Al-Fasr remained for another moment, staring at his father’s head. The sightless eyes gazed back at him.
The Jet Ranger dipped its nose and skimmed over the hill behind the compound. Al-Fasr saw a vehicle coming — a desert-camouflaged four-wheeler, not a Rover like those used by the Emirate Defense Force. This was a larger vehicle, wider and lower to the ground.
An HMMWV — a Hummer — not more than fifty meters away.
Americans. Too late to avoid them. Would they open fire?
Al-Fasr hunched in his seat, braced for a burst of machine-gun fire.
None came. As the helo swept past the Hummer, Al-Fasr locked gazes with the occupant of the right seat. The man wore full battle gear, including the Wehrmacht — looking helmet and a sidearm. He was an officer, Al-Fasr guessed, probably Marine Corps. They had come not to lead the assault, just to support the Emir’s cowardly Royal Guard troops.
Al-Fasr felt a wave of hate overcome him. They helped kill my family. For an instant he considered swinging back, ordering Shakeeb to open fire with the AR-15.
No, the helicopter was too easy a target. He would take his revenge at another time. Another way.
He pointed the nose of the Jet Ranger southeastward, toward the coast. They would remain inland from the shoreline and fly over the mountainous southern border of the emirate. During his planning he had established a contingency base in the high country of Yemen.
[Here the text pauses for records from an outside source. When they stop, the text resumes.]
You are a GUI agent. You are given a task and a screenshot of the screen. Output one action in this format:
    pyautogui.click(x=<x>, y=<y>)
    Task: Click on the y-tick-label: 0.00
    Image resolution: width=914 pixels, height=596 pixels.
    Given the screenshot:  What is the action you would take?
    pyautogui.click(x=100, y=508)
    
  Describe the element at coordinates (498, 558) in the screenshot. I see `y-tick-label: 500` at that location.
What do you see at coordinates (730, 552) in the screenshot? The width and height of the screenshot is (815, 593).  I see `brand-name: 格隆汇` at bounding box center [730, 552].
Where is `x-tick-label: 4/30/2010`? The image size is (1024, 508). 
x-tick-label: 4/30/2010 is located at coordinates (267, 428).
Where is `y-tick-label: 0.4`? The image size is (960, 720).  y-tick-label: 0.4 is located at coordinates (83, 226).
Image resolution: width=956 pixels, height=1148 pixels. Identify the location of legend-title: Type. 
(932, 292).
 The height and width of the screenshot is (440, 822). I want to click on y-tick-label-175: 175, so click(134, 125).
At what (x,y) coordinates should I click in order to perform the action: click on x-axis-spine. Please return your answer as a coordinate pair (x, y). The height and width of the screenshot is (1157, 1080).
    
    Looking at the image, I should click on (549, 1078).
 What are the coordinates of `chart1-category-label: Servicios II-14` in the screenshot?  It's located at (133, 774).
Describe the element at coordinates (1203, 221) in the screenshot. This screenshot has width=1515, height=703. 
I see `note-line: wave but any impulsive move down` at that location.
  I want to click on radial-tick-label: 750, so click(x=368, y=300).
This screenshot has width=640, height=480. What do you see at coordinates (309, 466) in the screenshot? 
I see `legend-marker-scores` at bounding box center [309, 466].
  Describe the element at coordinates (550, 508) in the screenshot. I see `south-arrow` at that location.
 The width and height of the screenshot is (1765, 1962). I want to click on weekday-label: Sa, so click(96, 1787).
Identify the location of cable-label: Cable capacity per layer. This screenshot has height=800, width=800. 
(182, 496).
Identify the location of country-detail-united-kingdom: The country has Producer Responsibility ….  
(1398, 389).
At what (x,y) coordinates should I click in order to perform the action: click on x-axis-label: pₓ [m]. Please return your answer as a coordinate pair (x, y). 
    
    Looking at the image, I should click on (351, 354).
That was where he and the Sherji — his militia of freedom fighters — would go if the coup somehow failed.
Now the coup had failed.
As the Jet Ranger sped across the low plateau, Al-Fasr tried to assemble the pieces of his shattered plan. One persistent thought burned in his mind like an ember. Someone had betrayed them. No matter how long it took, he would find the traitors. When he did, he would know how to deal with them.
Someone had summoned the Americans. Who? It had to be the Emir himself. Sheik Al-Fatiyah, the fat old Emir, was a man of meager intelligence whose appointed successor, his son, was even fatter and more unintelligent. Though the emirate possessed vast oil reserves, the Al-Fatiyah family’s idea of governance had been consistent. Squander every dinar on family palaces in Abu Dhayed, villas in Switzerland, yachts in Cannes. And ignore the discontented masses who hated them.
As an Air Force officer, Al-Fasr felt a burning desire to restore the emirate’s military. Under the Emir, the defense force had become flabby and obsolete, dependent on the benevolent shield of the American military. He intended to devote some of the nation’s wealth to modern weapons, freeing the country from the onerous patronage of the United States.
The Americans. Where had they come from? Saudi Arabia? Oman? How had they entered the emirate without his intelligence sources reporting their presence?
As he thought about it, he realized it should be no surprise that the Americans would support the Emir. They were addicted to cheap gasoline. Stupid and corrupt as the Emir was, he could be counted on to maintain the flow of oil.
Five miles from the shoreline, Al-Fasr banked the Jet Ranger to the west and headed for the high mountainous ridge that defined the emirate’s southern border. The vegetation became more sparse. The moonlike mountain-scape showed only sprigs of sage, an occasional scrawny shrub.